A informação foi divulgada pelo The New York Times, que teve acesso às declarações fiscais do presidente dos EUA referentes ao período entre 1985 e 1994.

Quando se candidatou à Casa Branca, Donald Trump apresentou-se como um empresário de sucesso, detentor de um património considerável. No entanto, os negócios do atual presidente dos EUA não correram tão bem como quer fazer parecer. De acordo com uma investigação do The New York Times, os negócios de Trump registaram perdas no valor de 1.17 mil milhões de dólares (aproximadamente 1.5 mil milhões de euros) entre 1985 e 1994.

Segundo o mesmo jornal, que comparou as informações fiscais dos cidadãos residentes no país com maiores rendimentos, nenhum outro contribuinte individual acumulou tantas perdas no referido período como Donald Trump - que em 1987 publicou o livro "Trump: A arte da negociação", no qual revelava a sua fórmula de sucesso.

Em 1985, o atual presidente dos EUA perdeu 46.1 milhões de dólares nos seus principais negócios, nomeadamente em casinos, hotéis e no ramo imobiliário. Seguiram-se perdas sucessivas, ano após ano, até atingir 1.17 mil milhões em 1994.

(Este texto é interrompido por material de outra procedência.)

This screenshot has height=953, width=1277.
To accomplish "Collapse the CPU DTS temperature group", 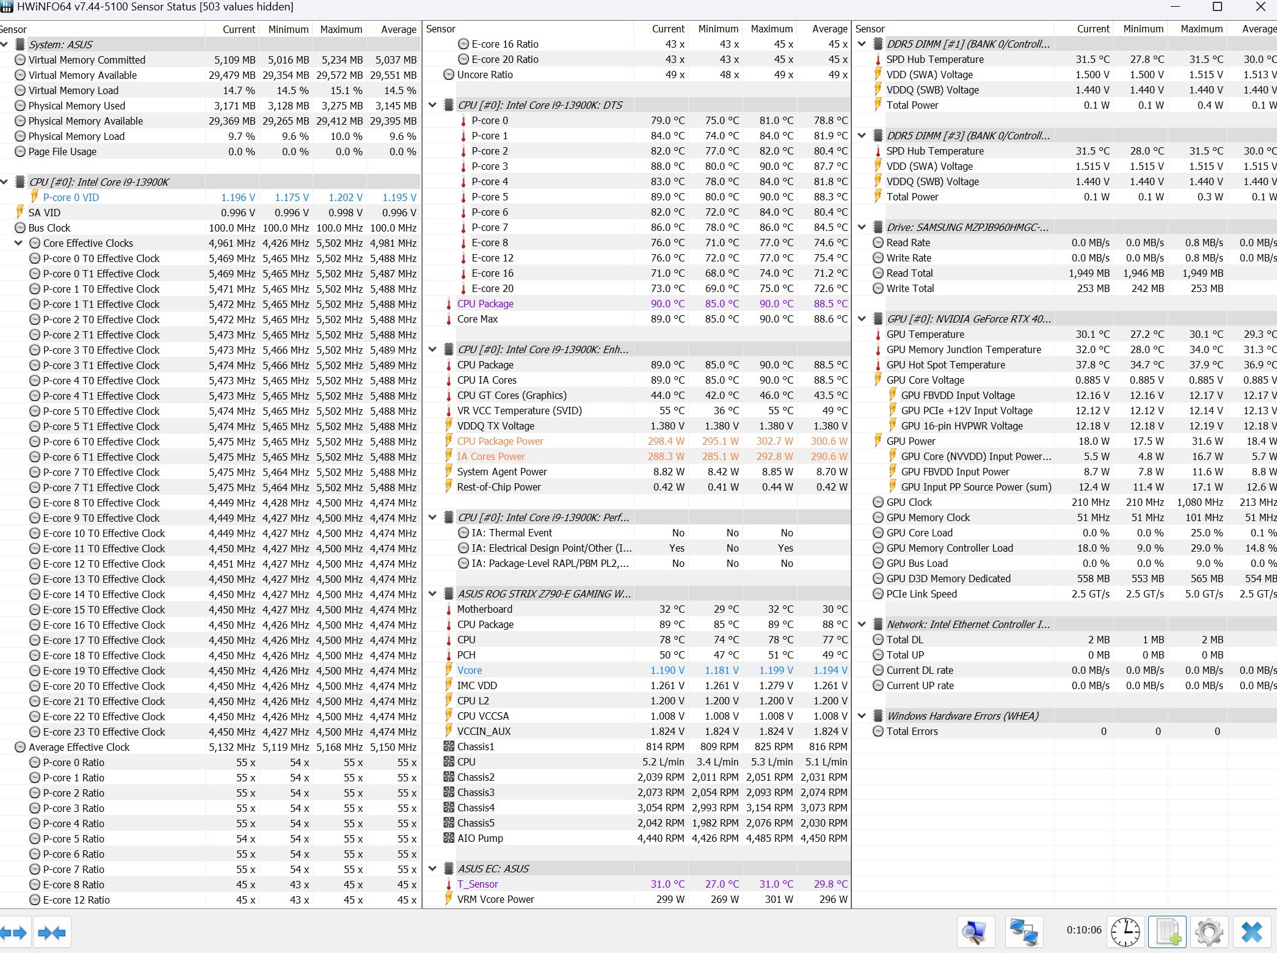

Os números mostram que em 1990 e em 1991, por exemplo, perdeu mais de 250 milhões de dólares por ano - mais do dobro reportado pelos contribuintes que registaram maiores perdas nesses anos.

Como as perdas foram gigantescas, conta o The New York Times, o líder da Casa Branca conseguiu evitar "o pagamento do imposto sobre o seu rendimento em oito dos dez anos".

A investigação revela que foram anos de grandes aquisições, mas também de enormes perdas, sobretudo nos negócios dos casinos, que complicaram a sua situação financeira.

Apesar da pressão exercida pelo Congresso, Trump tem vindo a negar mostrar publicamente as suas declarações de rendimentos. Em mais de 40 anos, é o primeiro presidente dos EUA que se recusa a fazê-lo.

Esta segunda-feira, por exemplo, o secretário do Tesouro norte-americano, Steve Munchin, revelou que não iria libertar as declarações de impostos do presidente, referentes aos últimos seis anos, como pediu uma comissão liderada por democratas da Câmara dos Representantes.

Este período não consta, no entanto, na investigação do jornal, pelo que esta não responde às dúvidas dos congressistas democratas, que querem perceber se existiu algum tipo de financiamento ilegal durante a sua campanha e obter informação sobre os seus negócios recentes.

Contactado pela mesma publicação, Charles J. Harder, advogado do presidente, garantiu que as informações reveladas são "comprovadamente falsas" e "altamente imprecisas". Contudo, este não citou nenhum erro em específico.